• [EXCERPT PROVIDED]:
--------

Scheduler and Job Submission
============================

**CINECA** HPC clusters are accessed via a dedicated set of login nodes. These nodes are intended for simple tasks such as customizing the user environment by installing applications, transferring data, and performing basic pre- and post-processing of simulation data. Access to the compute nodes is managed by the workload manager. To ensures fair access to resources for all users, production jobs must be submitted using a scheduler.

**CINECA** uses Slurm (Simple Linux Utility for Resource Management) manager and batch system. Slurm is an open-source, highly scalable job scheduling system with three key functions:

* Allocating access to resources (compute nodes) to users for a specified duration, allowing them to perform their work.
* Providing a framework for starting, executing, and monitoring work (usually parallel jobs) on the set of allocated nodes.
* Managing resource contention by handling the queue of pending jobs.
* There are two main modes of using compute nodes:

**Batch Mode:** This mode is intended for production runs. Users must prepare a shell script with all the operations to be executed once the requested resources are available. The job will then run on the compute nodes. Store all your data, programs, and scripts in the `$WORK` or `$SCRATCH` filesystems, as these are best for compute node access. You must have valid active projects to run batch jobs, and be aware of any specific policies regarding project budgets on our systems.

**Interactive Mode:** Jobs submitted in this mode are similar to batch mode in that the user must specify the resources to allocate. The job is then managed like any other submitted job. The key difference from batch mode is that once the job is running, the user can interactively execute applications within the limits of the allocated resources. All allocated resources are available for the entire requested walltime (and consequently billed) during the submission process.

--------

• [EXCERPTED DATA]:

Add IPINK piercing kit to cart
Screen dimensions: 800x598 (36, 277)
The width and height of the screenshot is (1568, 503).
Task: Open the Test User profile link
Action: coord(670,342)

--------

• [GIVEN REQUEST]: According to the Slurm scheduler page, which filesystems should hold your data, programs, and scripts for batch jobs? These rows have no connection to the Slurm scheduler page.

• [EXERCISE SOLUTION]: The `$WORK` or `$SCRATCH` filesystems.